Ask AI

Operator migration guides: Migrating generalized usage of BashOperator#

In this page, we'll explain migrating an Airflow BashOperator to Dagster.

If using the `BashOperator` to execute dbt commands, see the [dbt migration guide](/integrations/airlift/operator-migration/bash-operator-dbt).

Background#

The Airflow BashOperator is a common operator used to execute bash commands as part of a data pipeline.

from airflow.operators.bash import BashOperator

execute_script = BashOperator(
    task_id="execute_script",
    bash_command="python /path/to/script.py",
)

The BashOperator's functionality is very general since it can be used to run any bash command, and there exist richer integrations in Dagster for many common BashOperator use cases. We'll explain how 1-1 migration of the BashOperator to execute a bash command in Dagster, and how to use the dagster-airlift library to proxy the execution of the original task to Dagster. We'll also provide a reference for richer integrations in Dagster for common BashOperator use cases.

Dagster equivalent#

The direct Dagster equivalent to the BashOperator is to use the PipesSubprocessClient to execute a bash command in a subprocess.

Migrating the operator#

Migrating the operator breaks down into a few steps:

  1. Ensure that the resources necessary for your bash command are available to both your Airflow and Dagster deployments.
  2. Write an asset that executes the bash command using the PipesSubprocessClient.
  3. Use dagster-airlift to proxy execution of the original task to Dagster.
  4. [Optional] Implement a richer integration for common BashOperator use cases.

Step 1: Ensure shared bash command access#

First, you'll need to ensure that the bash command you're running is available for use in both your Airflow and Dagster deployments. What this entails will vary depending on the command you're running. For example, if you're running a python script, it's as simple as ensuring the python script exists in a shared location accessible to both Airflow and Dagster, and all necessary env vars are set in both environments.

Step 2: Writing an @asset-decorated function#

You can write a Dagster asset-decorated function that runs your bash command. This is quite straightforward using the PipesSubprocessClient.

from dagster import AssetExecutionContext, PipesSubprocessClient, asset


@asset
def script_result(context: AssetExecutionContext):
    return (
        PipesSubprocessClient()
        .run(context=context, command="python /path/to/script.py")
        .get_results()
    )

Step 3: Using dagster-airlift to proxy execution#

Finally, you can use dagster-airlift to proxy the execution of the original task to Dagster. The dagster-airlift migration guide details this process.

Step 4: Implementing richer integrations#

For many of the use cases that you might be using the BashOperator for, Dagster might have better options. We'll detail some of those here.

Running a python script#

As mentioned above, you can use the PipesSubprocessClient to run a python script in a subprocess.
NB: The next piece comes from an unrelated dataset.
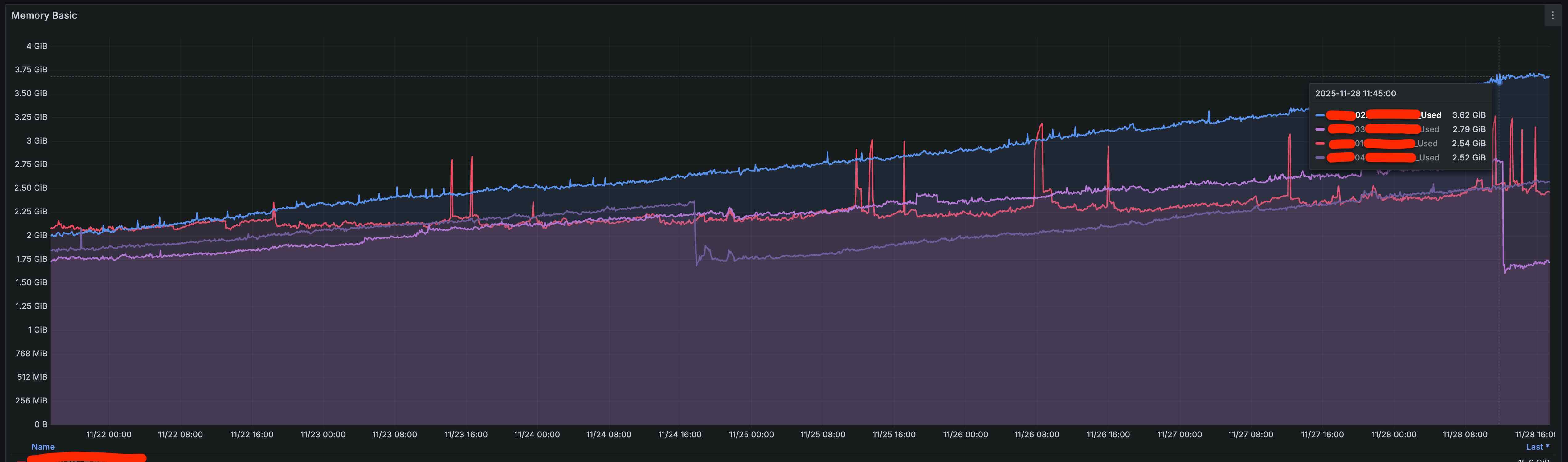Click the 11/28 08:00 time axis label
Screen dimensions: 1568x462
coord(1464,435)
But you can also modify this script to send additional information and logging back to Dagster. See the Dagster Pipes tutorial for more information.

Running a dbt command#

We have a whole guide for switching from the BashOperator to the dbt integration in Dagster. See the dbt migration guide for more information.

Running S3 Sync or other AWS CLI commands#

Dagster has a rich set of integrations for AWS services. For example, you can use the S3Resource to interact with S3 directly.